• **SELECTED EXTRACT**
+++++

# Joining oak to pine for a chessboard?



## Firestarter (May 5, 2014)

I've been lurking for a while, figured it was time to finally make a post. 

My brother in law has this thing going where he reclaims wood and does all these great projects, so I work for a restoration company and decided maybe I could find ways to salvage wood from burned down houses, scrap, and any other way wood is wasted. My easiest access to decent lumber has been through pallets. I'm very experienced in carpentry, but I don't do much finishing work. Did a table a few years back, but that's it. 

So, I'm considering doing a few chessboards. I'd rather stay to my current idea of only repurposing lumber, but if I have no choice, I will go buy some. My idea was to use pine framing for the light squares and red oak from pallets for the dark ones. I know joining pine and oak together is not recommended, however, for something as small as a 16"x16" chessboard, would it be such a bad idea? Also planning on having an oak frame around it. So, with all that adhesive holding it together from all sides, plus each individual square, would the different moving qualities still have a major effect? If that can't work out, my other idea was to use all oak, stain half the strips, do the glue up, then finish. But I'm thinking the finishing work will probably sand off all the stain. 

Also, I do not have a planer or jointer. I'm doing all this with a table saw, hand planer, power planer, belt sander (and various others of course). Would love to have a jointer/planer eventually, but it's not in the cards right now. So, any lumber I get has to already be reasonably dimensioned. 

Thanks in advance.


----------



## Steve Neul (Sep 2, 2011)

You won't have any problems gluing oak to pine. The problem you might experience is pallet wood isn't normally kiln dried so you will have more than usual problems with wood movement. If that is all you have to work with I would do it and see what happens. If you could tongue and groove the joints it would help.


----------



## Firestarter (May 5, 2014)

+++++

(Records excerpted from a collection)

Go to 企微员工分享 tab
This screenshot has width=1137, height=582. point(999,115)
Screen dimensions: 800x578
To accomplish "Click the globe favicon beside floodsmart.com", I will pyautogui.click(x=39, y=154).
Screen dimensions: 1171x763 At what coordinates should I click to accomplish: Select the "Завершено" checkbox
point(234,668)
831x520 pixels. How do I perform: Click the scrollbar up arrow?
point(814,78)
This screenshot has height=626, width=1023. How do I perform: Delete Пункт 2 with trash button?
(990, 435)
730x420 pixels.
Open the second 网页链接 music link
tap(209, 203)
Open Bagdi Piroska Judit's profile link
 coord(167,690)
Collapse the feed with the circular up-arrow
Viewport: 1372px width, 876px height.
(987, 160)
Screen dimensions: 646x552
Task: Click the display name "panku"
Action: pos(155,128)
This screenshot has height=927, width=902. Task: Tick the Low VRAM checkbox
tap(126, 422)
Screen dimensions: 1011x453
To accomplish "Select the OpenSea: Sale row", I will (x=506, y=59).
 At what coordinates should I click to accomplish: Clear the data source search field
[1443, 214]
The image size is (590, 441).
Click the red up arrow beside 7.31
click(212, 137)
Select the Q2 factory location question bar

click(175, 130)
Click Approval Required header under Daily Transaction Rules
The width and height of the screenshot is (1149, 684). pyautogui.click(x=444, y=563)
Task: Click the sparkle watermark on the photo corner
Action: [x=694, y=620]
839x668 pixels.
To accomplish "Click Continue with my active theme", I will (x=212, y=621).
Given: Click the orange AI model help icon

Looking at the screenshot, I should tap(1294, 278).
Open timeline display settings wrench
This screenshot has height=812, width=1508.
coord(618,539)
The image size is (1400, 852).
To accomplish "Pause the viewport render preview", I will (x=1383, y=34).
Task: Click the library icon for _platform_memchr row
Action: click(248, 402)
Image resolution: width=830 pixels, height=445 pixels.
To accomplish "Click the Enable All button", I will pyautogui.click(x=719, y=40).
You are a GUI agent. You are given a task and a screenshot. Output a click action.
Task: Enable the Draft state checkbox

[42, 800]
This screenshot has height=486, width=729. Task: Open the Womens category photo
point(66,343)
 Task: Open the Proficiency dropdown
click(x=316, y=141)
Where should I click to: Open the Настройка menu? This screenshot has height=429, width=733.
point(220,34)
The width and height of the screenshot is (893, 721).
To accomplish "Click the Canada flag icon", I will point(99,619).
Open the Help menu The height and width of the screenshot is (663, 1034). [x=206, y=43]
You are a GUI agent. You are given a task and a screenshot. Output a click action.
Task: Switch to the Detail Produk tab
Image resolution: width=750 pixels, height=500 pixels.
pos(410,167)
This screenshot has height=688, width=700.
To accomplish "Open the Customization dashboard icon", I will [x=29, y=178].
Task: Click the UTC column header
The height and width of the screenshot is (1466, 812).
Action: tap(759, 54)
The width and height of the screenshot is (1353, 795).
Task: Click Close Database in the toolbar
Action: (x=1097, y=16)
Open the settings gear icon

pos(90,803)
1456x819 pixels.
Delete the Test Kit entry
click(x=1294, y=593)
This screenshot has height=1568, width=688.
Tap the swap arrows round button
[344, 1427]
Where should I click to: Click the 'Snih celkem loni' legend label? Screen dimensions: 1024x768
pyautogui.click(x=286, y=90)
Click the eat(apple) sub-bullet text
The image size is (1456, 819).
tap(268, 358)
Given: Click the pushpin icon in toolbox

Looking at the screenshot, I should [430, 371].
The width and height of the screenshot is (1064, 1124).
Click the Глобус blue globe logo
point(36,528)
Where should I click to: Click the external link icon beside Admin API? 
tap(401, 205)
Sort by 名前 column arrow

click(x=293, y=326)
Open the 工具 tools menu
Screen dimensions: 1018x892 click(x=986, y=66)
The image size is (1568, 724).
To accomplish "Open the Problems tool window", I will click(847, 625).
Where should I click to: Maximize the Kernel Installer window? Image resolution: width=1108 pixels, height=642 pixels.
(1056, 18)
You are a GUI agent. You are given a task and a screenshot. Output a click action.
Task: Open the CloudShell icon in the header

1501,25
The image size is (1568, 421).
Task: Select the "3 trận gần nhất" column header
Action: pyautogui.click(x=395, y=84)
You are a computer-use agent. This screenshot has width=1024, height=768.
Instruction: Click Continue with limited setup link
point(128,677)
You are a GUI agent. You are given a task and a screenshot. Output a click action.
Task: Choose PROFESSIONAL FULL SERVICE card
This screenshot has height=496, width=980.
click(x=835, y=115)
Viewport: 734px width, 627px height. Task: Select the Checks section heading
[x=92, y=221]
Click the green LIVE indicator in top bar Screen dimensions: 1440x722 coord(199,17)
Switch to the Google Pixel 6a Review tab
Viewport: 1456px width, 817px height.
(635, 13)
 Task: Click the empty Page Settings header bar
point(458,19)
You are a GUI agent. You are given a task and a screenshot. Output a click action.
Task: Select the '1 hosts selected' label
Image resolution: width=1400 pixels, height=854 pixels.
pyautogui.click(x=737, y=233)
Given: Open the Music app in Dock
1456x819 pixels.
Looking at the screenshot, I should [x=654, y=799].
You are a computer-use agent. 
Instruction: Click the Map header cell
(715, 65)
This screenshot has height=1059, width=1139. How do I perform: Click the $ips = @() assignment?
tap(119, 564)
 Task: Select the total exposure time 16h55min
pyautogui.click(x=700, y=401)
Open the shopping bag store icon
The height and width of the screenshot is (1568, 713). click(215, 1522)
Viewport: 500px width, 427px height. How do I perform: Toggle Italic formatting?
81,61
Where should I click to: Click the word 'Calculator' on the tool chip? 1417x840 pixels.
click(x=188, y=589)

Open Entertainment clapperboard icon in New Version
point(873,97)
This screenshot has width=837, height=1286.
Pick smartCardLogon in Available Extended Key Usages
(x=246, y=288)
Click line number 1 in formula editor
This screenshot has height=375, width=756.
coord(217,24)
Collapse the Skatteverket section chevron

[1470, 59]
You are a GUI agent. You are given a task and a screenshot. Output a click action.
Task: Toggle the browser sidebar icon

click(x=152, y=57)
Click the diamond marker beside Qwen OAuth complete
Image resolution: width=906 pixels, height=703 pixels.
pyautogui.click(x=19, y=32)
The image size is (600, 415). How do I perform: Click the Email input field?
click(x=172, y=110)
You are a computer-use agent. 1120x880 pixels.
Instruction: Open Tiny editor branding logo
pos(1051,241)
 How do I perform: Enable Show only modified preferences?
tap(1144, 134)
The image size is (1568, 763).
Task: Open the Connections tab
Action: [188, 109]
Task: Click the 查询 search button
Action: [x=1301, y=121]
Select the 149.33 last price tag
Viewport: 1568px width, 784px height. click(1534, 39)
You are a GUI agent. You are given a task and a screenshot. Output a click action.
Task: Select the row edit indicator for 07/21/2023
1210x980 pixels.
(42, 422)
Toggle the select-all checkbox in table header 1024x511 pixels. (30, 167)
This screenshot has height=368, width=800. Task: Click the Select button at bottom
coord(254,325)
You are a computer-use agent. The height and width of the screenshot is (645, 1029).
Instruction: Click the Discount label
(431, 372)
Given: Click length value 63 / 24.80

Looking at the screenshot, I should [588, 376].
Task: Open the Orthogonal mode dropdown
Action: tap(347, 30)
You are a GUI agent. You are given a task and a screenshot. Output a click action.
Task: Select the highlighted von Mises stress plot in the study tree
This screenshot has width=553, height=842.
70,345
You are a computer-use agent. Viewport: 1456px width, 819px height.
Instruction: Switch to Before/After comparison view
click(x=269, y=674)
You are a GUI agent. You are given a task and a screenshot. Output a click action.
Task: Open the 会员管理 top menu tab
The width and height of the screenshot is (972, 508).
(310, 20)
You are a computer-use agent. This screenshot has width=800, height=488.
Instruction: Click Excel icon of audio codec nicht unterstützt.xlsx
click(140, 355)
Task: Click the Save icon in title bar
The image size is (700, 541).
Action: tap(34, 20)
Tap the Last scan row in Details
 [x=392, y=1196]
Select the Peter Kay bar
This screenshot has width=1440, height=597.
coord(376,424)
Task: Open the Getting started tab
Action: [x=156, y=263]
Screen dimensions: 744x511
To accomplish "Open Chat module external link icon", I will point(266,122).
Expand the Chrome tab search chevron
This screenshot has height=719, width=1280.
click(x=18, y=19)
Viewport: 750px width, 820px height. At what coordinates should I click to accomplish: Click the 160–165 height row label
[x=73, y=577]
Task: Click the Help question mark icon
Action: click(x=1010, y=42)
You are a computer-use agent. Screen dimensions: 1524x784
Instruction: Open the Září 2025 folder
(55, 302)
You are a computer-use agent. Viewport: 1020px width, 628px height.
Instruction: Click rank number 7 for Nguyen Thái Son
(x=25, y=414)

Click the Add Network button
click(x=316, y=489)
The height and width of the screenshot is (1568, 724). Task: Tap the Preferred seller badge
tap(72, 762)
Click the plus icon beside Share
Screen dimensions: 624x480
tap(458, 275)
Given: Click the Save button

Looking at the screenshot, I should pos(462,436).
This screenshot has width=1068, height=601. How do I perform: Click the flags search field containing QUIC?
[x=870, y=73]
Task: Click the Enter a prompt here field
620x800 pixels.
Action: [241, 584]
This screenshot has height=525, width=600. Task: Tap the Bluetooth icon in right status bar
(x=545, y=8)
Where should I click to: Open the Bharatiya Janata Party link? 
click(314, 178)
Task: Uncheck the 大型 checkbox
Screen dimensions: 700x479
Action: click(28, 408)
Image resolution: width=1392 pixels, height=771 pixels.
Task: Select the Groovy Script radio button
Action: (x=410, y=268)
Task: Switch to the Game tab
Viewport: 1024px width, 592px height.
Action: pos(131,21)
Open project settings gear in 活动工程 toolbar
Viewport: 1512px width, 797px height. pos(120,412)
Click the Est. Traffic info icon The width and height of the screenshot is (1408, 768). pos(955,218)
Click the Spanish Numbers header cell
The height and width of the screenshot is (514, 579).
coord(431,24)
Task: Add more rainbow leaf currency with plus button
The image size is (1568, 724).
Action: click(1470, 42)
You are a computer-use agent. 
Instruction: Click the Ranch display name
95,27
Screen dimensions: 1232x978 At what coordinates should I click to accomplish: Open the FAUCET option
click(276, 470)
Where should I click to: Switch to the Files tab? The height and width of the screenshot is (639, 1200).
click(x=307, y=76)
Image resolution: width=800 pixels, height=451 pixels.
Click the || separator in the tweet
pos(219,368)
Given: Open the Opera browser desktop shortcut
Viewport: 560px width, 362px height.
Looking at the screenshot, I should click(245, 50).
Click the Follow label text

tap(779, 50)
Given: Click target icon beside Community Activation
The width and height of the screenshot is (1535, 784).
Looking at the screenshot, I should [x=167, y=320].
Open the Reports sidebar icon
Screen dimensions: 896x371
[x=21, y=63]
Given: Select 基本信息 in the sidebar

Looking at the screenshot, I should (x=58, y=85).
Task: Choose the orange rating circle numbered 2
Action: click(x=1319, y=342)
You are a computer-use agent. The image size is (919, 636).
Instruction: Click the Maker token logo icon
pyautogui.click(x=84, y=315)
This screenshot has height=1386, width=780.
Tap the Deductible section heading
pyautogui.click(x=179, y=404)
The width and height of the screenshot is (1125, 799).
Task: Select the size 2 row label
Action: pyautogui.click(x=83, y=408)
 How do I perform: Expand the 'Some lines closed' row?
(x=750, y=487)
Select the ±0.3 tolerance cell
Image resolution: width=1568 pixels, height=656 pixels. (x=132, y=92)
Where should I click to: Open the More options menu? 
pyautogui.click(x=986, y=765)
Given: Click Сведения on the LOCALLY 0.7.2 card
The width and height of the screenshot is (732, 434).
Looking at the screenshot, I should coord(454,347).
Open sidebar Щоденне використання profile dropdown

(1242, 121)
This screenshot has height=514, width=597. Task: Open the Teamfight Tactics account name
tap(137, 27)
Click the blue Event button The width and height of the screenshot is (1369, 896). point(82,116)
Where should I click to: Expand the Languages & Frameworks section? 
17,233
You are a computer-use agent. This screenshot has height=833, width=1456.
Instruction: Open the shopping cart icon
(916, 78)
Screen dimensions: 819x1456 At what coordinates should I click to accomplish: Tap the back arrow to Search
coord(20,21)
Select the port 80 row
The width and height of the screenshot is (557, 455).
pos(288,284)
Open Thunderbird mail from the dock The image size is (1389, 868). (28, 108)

+++++

• **ACTIONS TO TAKE**
A) In the forum thread about joining oak to pine for a chessboard, which tools does the first poster say they are doing the work with? List them.
B) Carry on the forum thread about joining oak to pine for a chessboard from the point where it stops.

• **IN RESPONSE**
A) Table saw, hand planer, power planer, belt sander

B)
Actually, I ended up reconsidering. Found some other uses for the pallet wood, and ended up just going to Lowe's and grabbing some cedar and pine for one board, and some oak and poplar for the other.

Thanks for the info on the pallet wood though, the project I decided to use it for is having some movement problems and that pretty much explains it.


----------



## HowardAcheson (Nov 25, 2011)

Couple of serious design problems with you plans. 

First Oak and pine have lots of differences in their expansion factors. Gluing one to the other will create unequal tensions and the field joints will likely fail.

Second, you can't have a surrounding frame. Again, the field will expand and contract with changes in relative humidity but the frame will not expand and contract. Something is going to have to give. Things like chessboards are typically made using veneers glued to a composition substrate like plywood or MDF.


----------



## robert.klonoski (Apr 10, 2021)

Now I may be mistaken, but I believe the old Drueke chess boards were made of pine and red oak. The re-born Drueke uses maple and walnut. These are / were all two-sided, solid boards, not veneered, and had / have surrounds in either red oak or walnut. They are remarkably stable boards. On some 50+ year old boards you'll get a crack on an edge where grain runs perpendicular to the edge, but to me that adds to their look.


----------



## Bob Bengal (Jan 2, 2021)

Welcome to the forum @robert.klonoski , good to see a Kliban cat.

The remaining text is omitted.